Unter diesem Motto möchte ich spontan eine Themenwoche starten.
Vom 19.02.18 bis 25.02.18 dreht sich (fast) alles um das Improvisationstheater* und welche positive Wirkung es auf das #Autorenleben haben kann. Passend dazu gibt es meinen Einsteiger-Kurs bis einschließlich Sonntag für 99€!

Auf dem LiteraturCamp in Heidelberg habe ich bereits gemerkt, dass viele dieses „Impro“ gerne einfach mal ausprobieren würden, sich aber nicht trauten.
Die Angst, später auf einer Bühne stehen zu müssen, oder vielleicht sogar vor Publikum aufzutreten, ist groß. Schließlich geht es hier ums Theater.

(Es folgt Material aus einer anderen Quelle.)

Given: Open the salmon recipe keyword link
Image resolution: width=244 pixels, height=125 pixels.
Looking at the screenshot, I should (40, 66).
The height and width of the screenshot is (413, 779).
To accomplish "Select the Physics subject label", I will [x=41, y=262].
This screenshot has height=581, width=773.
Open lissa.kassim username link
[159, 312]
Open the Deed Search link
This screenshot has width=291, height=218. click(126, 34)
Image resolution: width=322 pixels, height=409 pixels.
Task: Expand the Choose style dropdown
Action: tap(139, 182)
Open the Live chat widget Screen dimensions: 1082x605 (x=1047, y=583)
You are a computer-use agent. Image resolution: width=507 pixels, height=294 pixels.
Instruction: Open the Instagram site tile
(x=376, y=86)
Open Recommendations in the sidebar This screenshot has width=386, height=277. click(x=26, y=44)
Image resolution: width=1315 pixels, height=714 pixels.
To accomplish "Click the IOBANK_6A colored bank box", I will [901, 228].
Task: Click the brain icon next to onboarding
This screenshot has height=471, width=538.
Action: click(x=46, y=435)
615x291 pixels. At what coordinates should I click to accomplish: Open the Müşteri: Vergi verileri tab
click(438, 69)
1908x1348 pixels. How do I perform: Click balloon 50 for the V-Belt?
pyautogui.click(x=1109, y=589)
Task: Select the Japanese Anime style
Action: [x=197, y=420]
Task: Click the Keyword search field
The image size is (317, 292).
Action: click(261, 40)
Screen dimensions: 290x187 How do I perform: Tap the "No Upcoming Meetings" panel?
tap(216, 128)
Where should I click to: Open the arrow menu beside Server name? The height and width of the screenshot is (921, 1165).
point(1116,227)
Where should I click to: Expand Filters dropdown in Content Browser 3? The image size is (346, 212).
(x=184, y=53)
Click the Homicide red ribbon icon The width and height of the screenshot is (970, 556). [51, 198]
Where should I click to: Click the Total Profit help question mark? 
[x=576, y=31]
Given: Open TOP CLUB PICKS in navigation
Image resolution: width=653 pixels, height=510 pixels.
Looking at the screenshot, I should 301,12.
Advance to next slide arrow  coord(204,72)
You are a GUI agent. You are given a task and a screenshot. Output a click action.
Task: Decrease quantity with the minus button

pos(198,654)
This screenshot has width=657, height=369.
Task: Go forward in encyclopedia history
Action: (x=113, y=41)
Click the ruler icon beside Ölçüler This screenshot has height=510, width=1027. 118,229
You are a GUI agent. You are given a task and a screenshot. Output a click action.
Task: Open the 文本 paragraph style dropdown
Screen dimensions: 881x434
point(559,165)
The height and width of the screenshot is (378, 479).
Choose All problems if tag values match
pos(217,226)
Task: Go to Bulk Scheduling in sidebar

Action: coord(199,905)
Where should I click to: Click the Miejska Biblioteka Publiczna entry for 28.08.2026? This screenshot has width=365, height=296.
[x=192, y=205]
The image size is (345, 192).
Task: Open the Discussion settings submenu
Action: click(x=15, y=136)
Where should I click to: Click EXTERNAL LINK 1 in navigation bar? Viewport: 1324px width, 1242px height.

Und im Theater geht es darum, zu sehen oder gesehen zu werden. Viele würden sich dabei wohl für ersteres entscheiden.

Darum habe ich mich für die Themenwoche und diese begleitenden Blog-Beiträge entschieden.

  • Ich möchte euch die Möglichkeit geben, euch ein wenig einzulesen, vielleicht auch selbst zuhause, allein, mal etwas auszuprobieren und nicht gleich unter dem Druck einer ganzen Gruppe zu stehen.
  • Ich möchte, dass ihr mir Fragen stellen könnt und keine Angst davor habt, sie könnten dumm, oder unwichtig sein. Alles was euch hemmt, oder euch zurückhält ist wichtig. Genauso geht es euch doch auch beim Schreiben, oder?
  • Ich möchte euch ermutigen, euren ganzen Körper einzusetzen und dadurch mehr über euch, aber auch über eure Geschichte zu erfahren.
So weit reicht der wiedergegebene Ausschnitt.